What to work on:
Please, from the entries below, transcribe exactly the lines that begin at the line with "Set sensitivity to Low" and end at the line with "Given: Click the star icon on 收藏职位", without the pictures.

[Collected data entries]
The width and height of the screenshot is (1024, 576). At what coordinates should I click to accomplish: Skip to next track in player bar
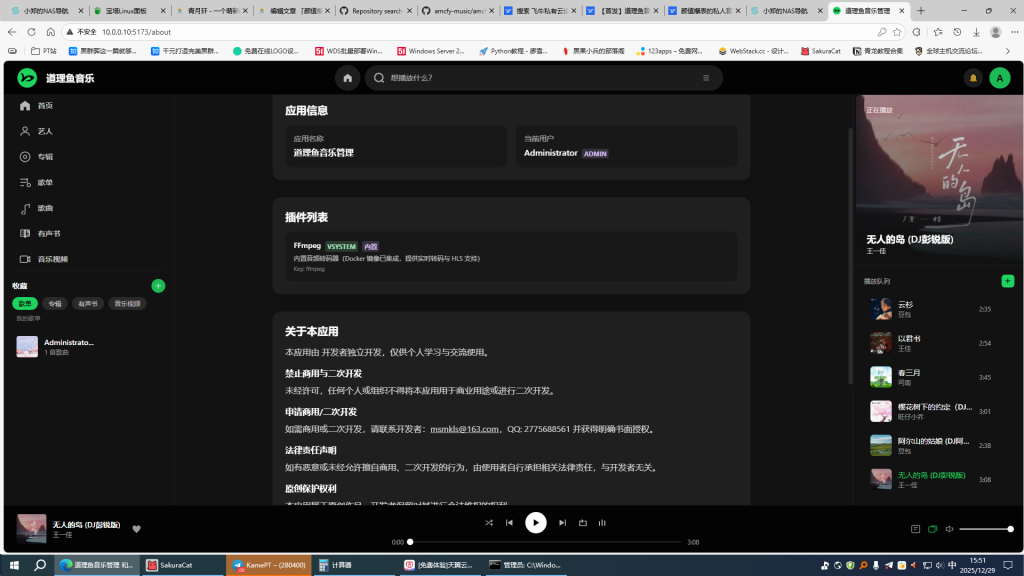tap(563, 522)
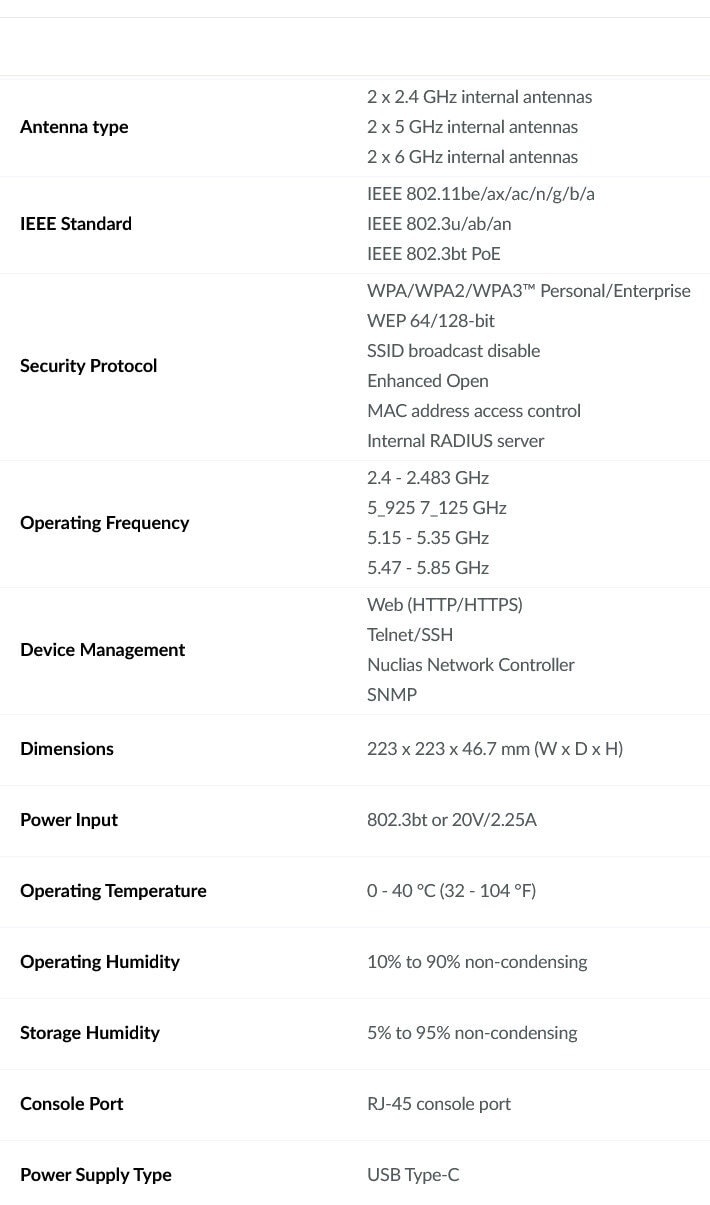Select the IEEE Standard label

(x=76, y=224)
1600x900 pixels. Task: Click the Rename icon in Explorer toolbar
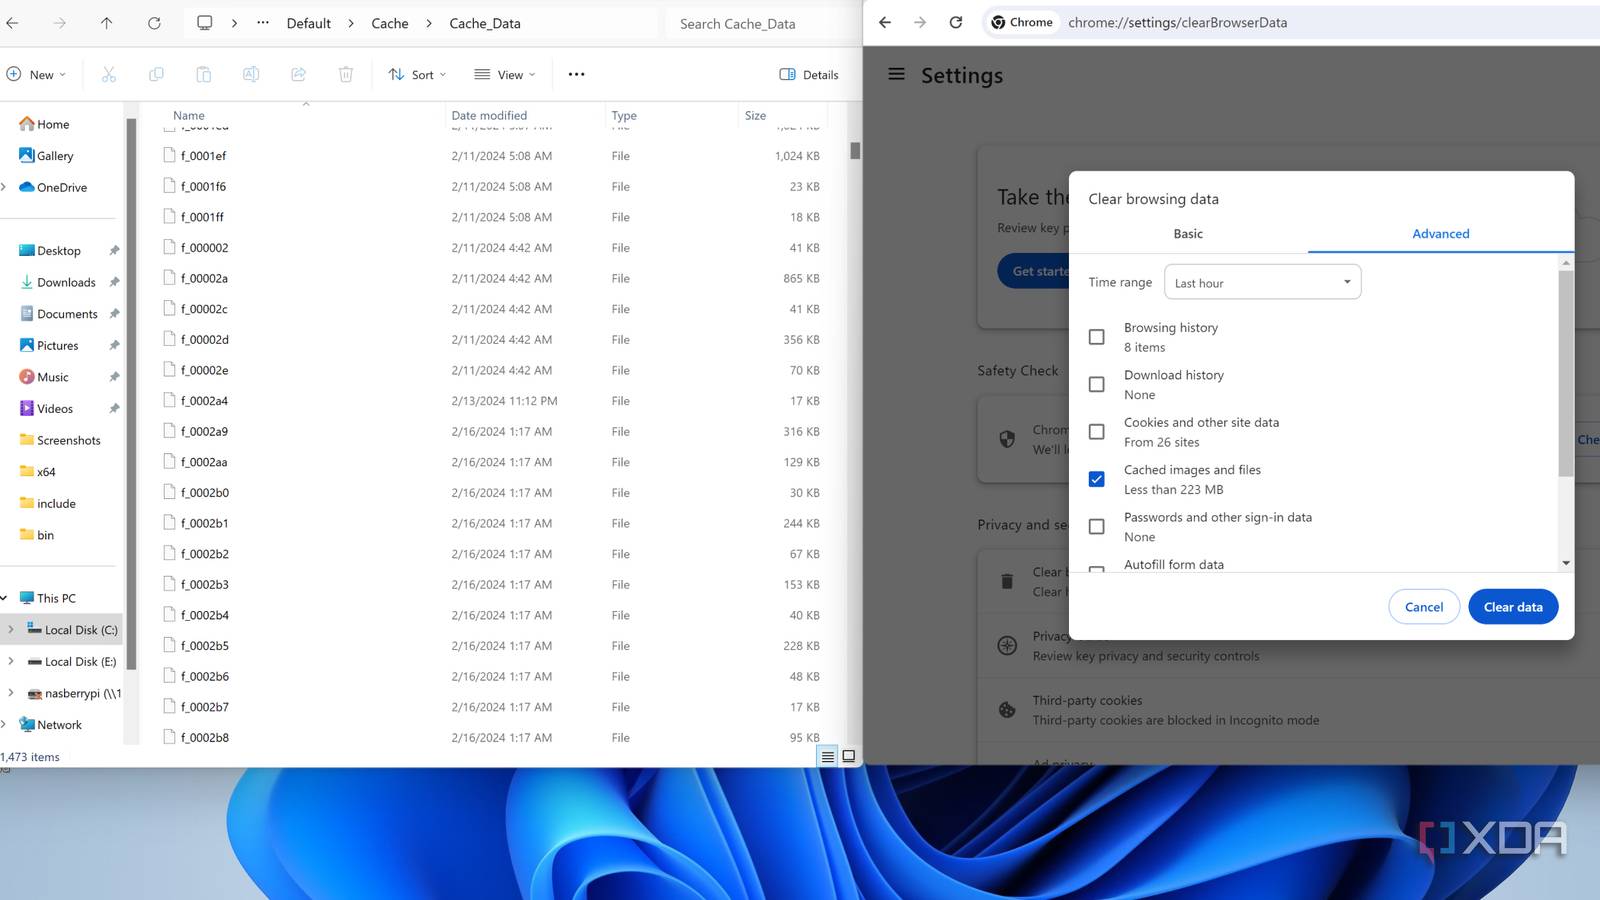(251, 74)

--

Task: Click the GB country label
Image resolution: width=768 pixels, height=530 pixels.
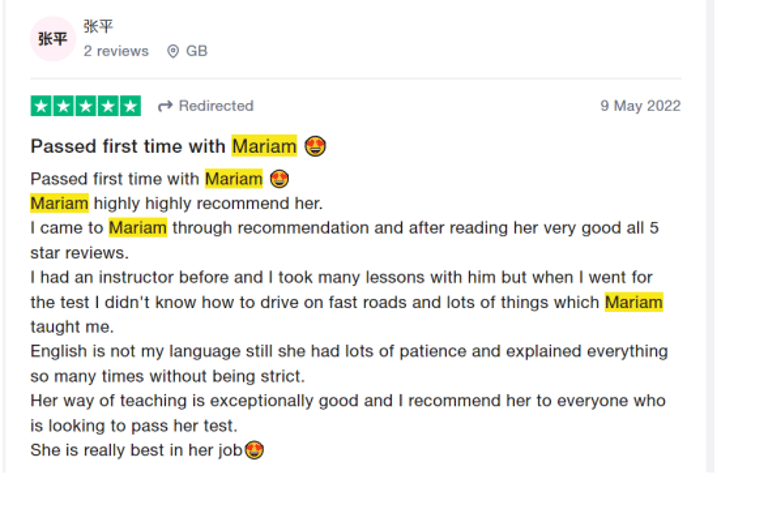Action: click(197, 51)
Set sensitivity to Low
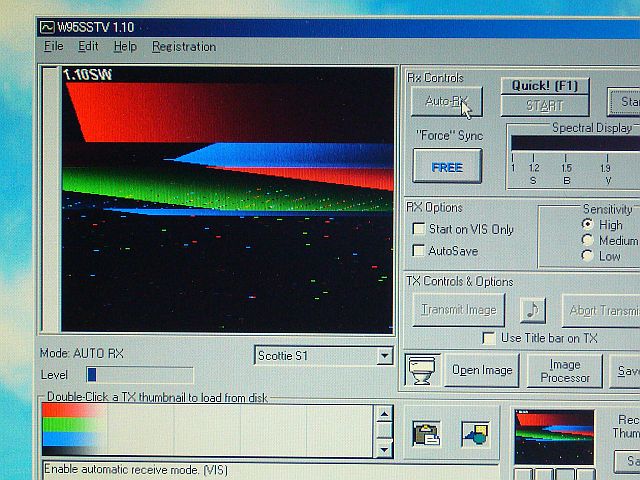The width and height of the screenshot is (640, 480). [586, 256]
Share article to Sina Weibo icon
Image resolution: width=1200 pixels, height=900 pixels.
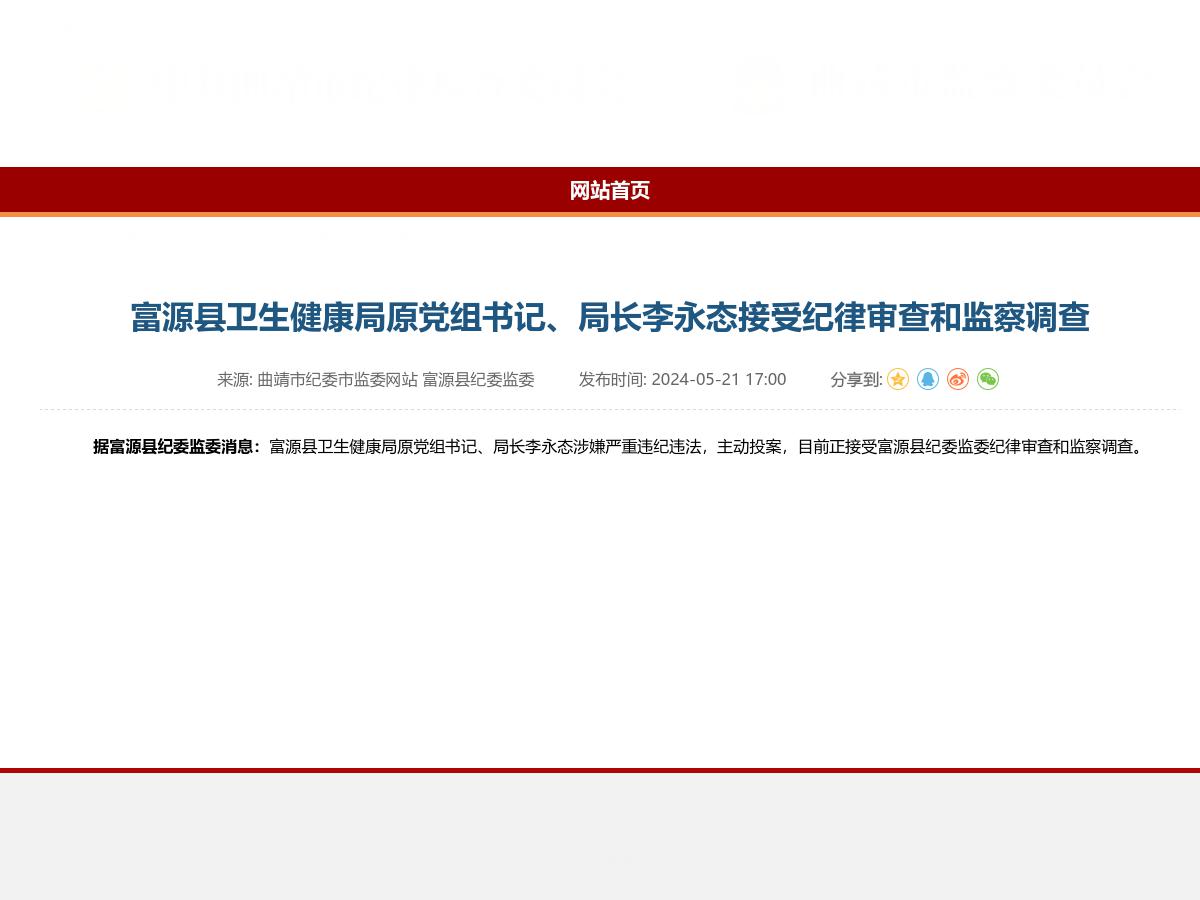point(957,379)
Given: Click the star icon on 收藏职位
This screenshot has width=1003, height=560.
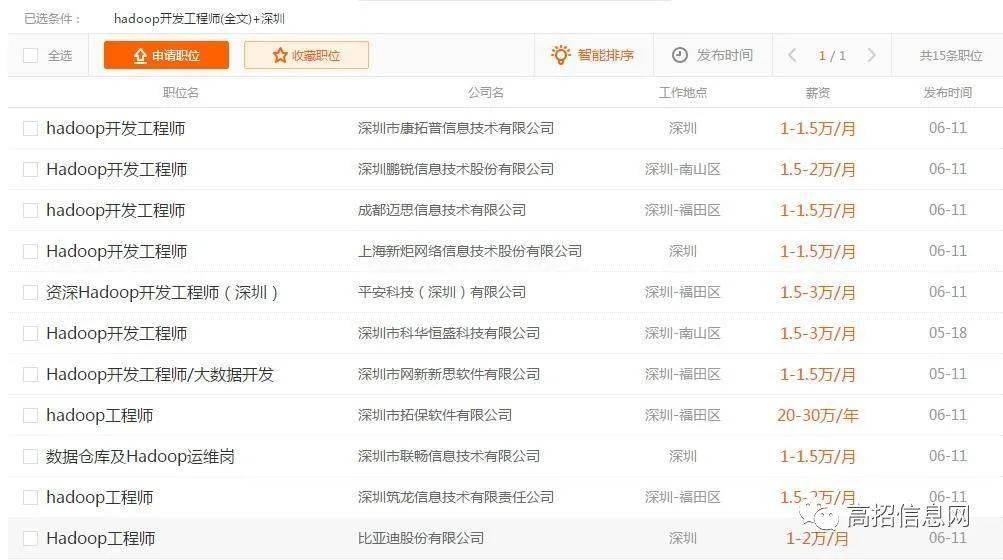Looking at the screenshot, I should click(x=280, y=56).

Task output:
Set sensitivity to Low
The width and height of the screenshot is (640, 480). [586, 256]
Share article to Sina Weibo icon
Image resolution: width=1200 pixels, height=900 pixels.
point(957,379)
Given: Click the star icon on 收藏职位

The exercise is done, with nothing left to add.